## WHAT YOU SHOULD DO
Please give back all the records exactly, but keep the pictures out.

Dataset entries:

--- START ---

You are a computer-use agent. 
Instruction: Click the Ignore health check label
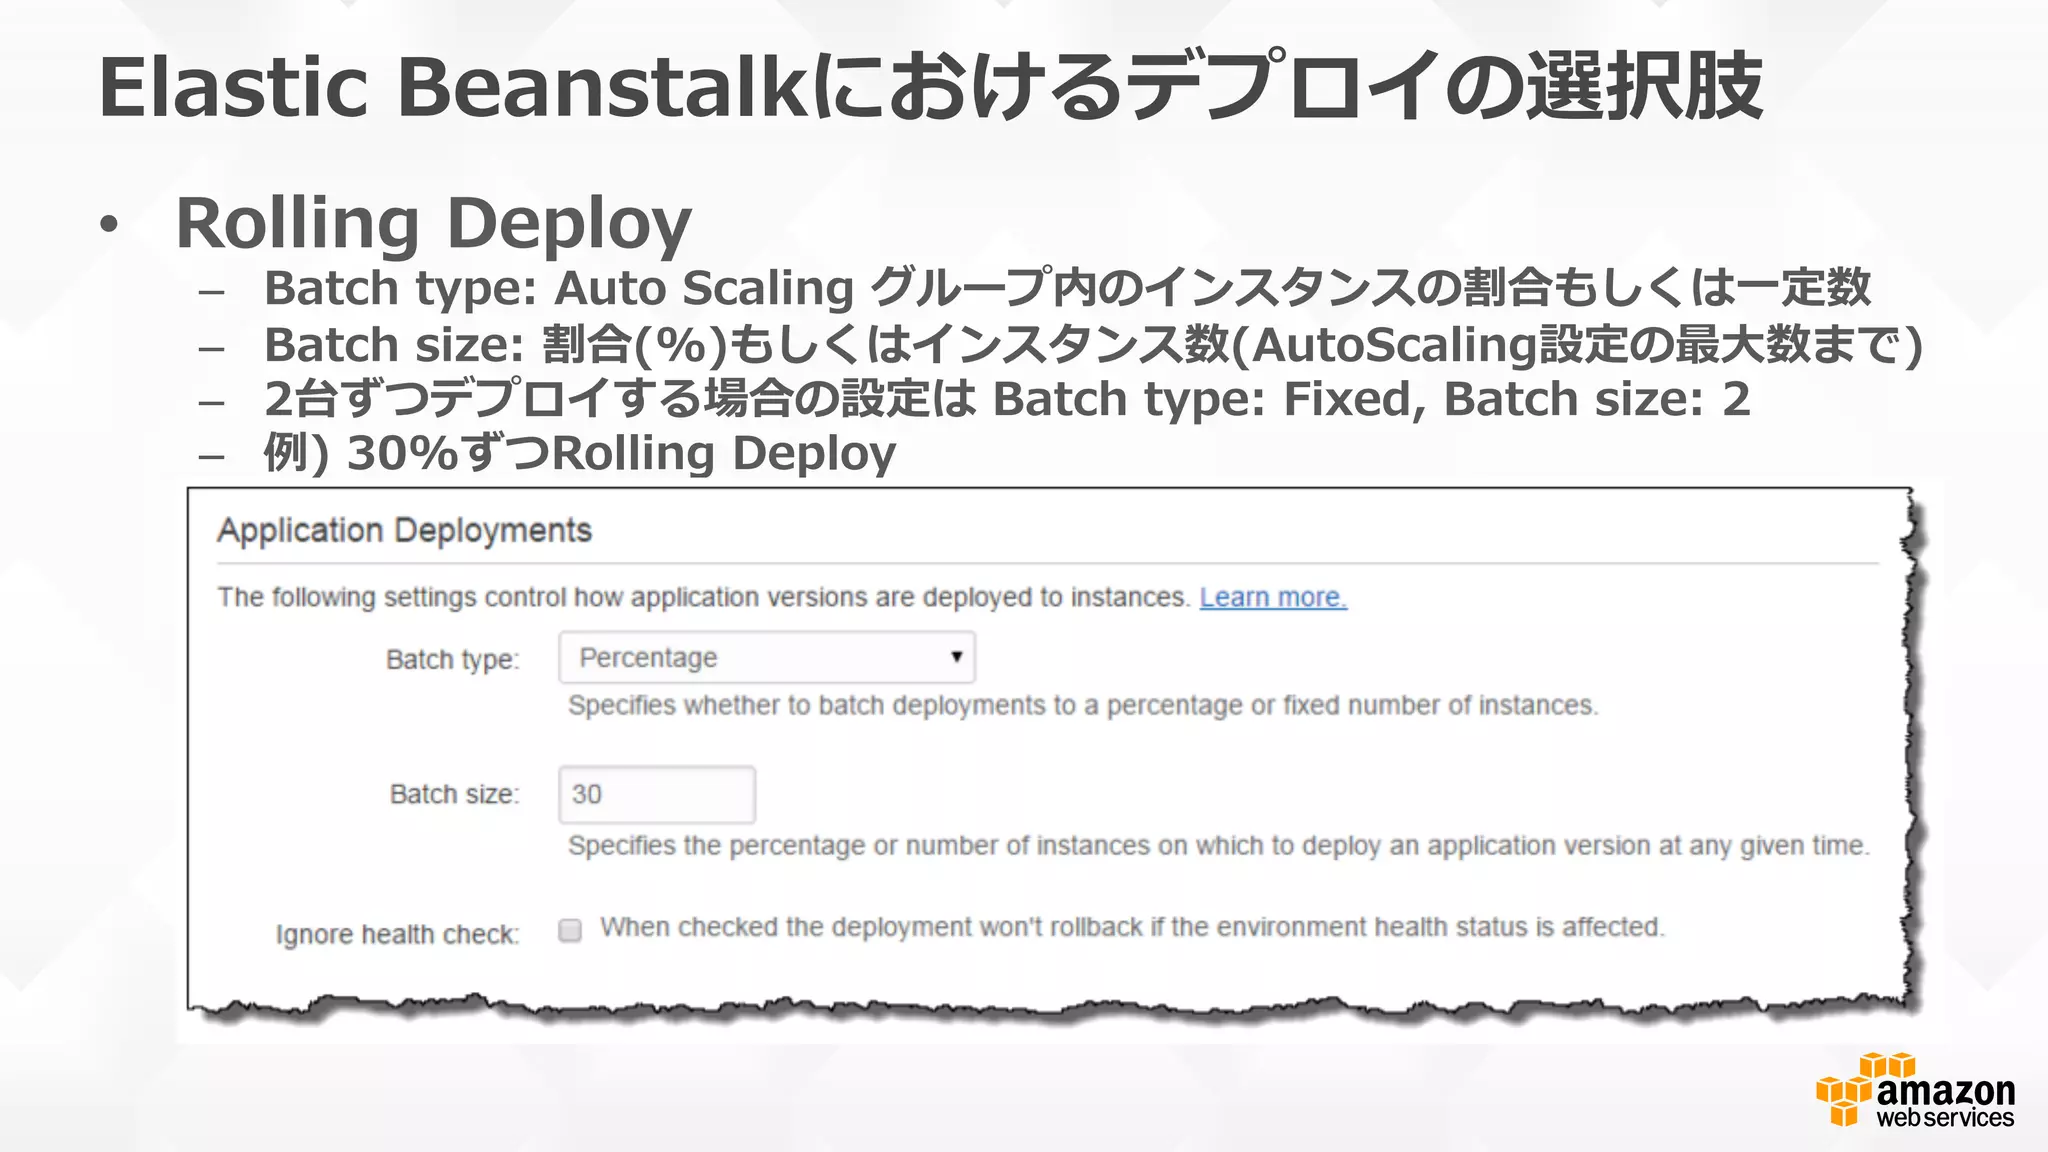pos(397,935)
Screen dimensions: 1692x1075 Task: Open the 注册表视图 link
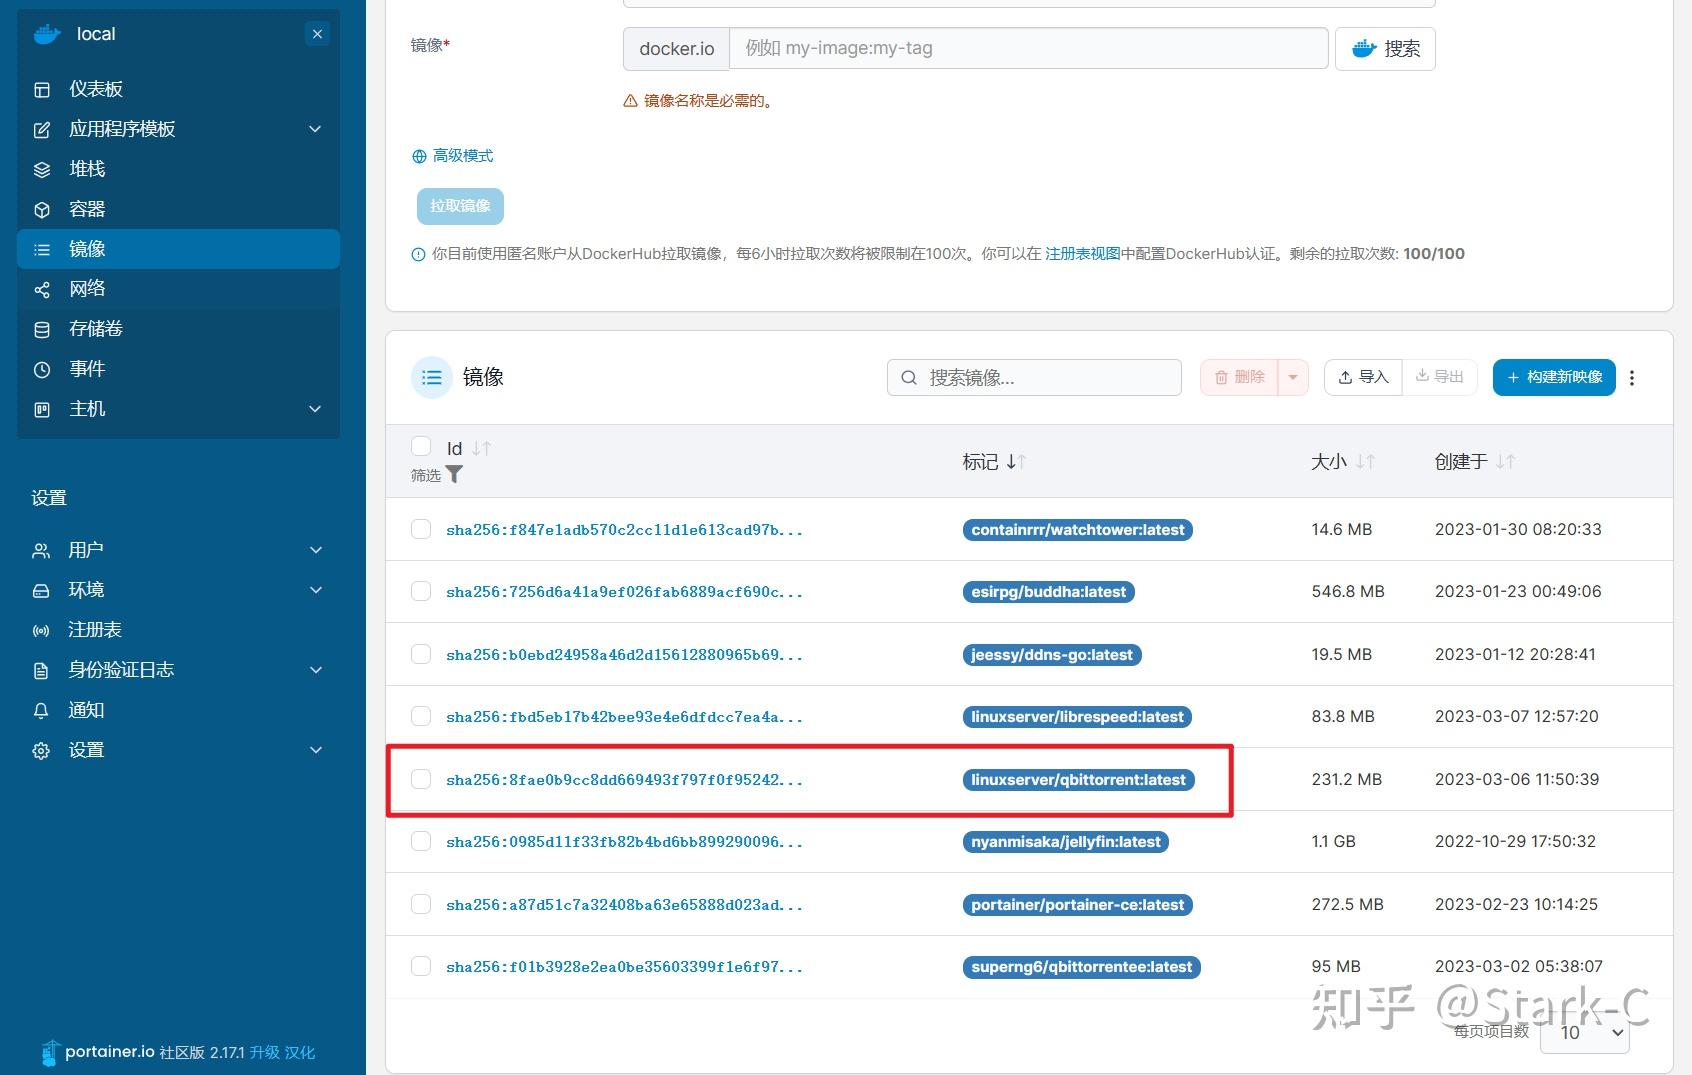click(x=1084, y=253)
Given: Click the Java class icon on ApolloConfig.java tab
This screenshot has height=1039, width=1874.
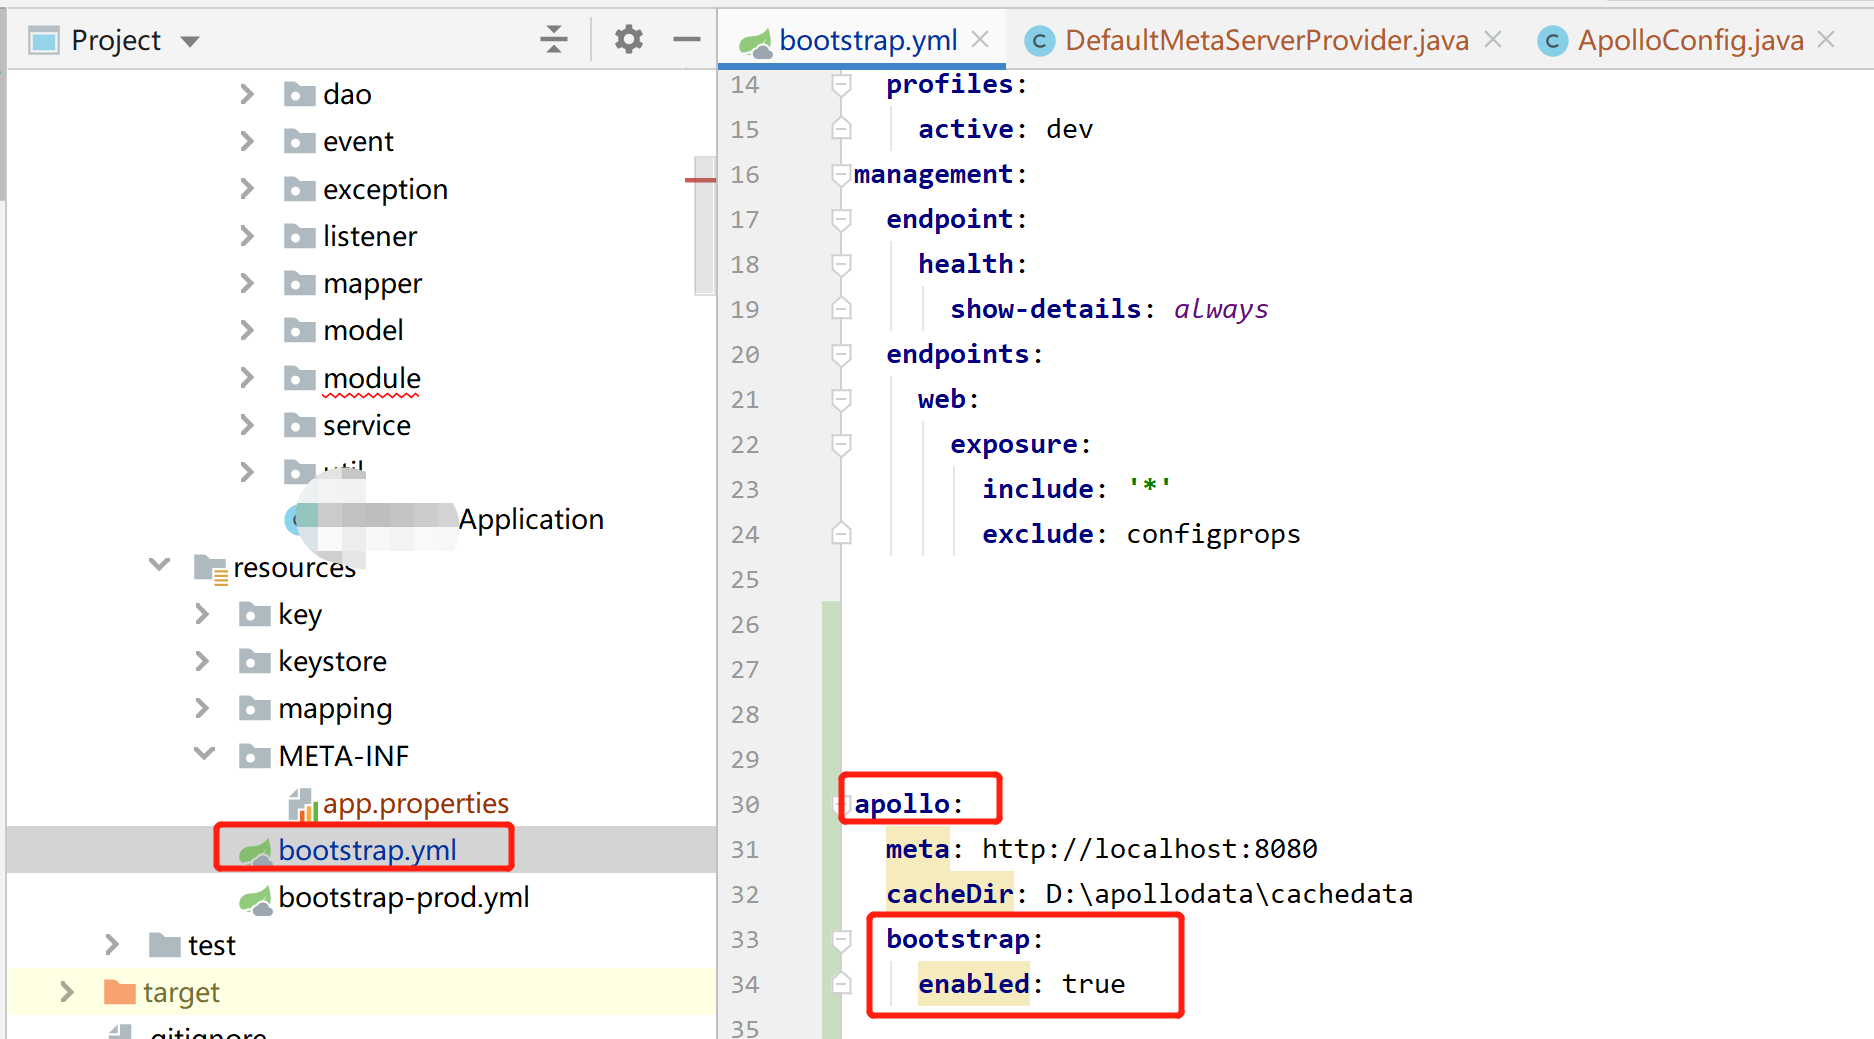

--- END ---

## RESPONSE TO THIS TASK
You are a computer-use agent. 
Instruction: Click the Ignore health check label
pos(397,935)
Screen dimensions: 1692x1075 Task: Open the 注册表视图 link
click(x=1084, y=253)
Given: Click the Java class icon on ApolloConfig.java tab
This screenshot has height=1039, width=1874.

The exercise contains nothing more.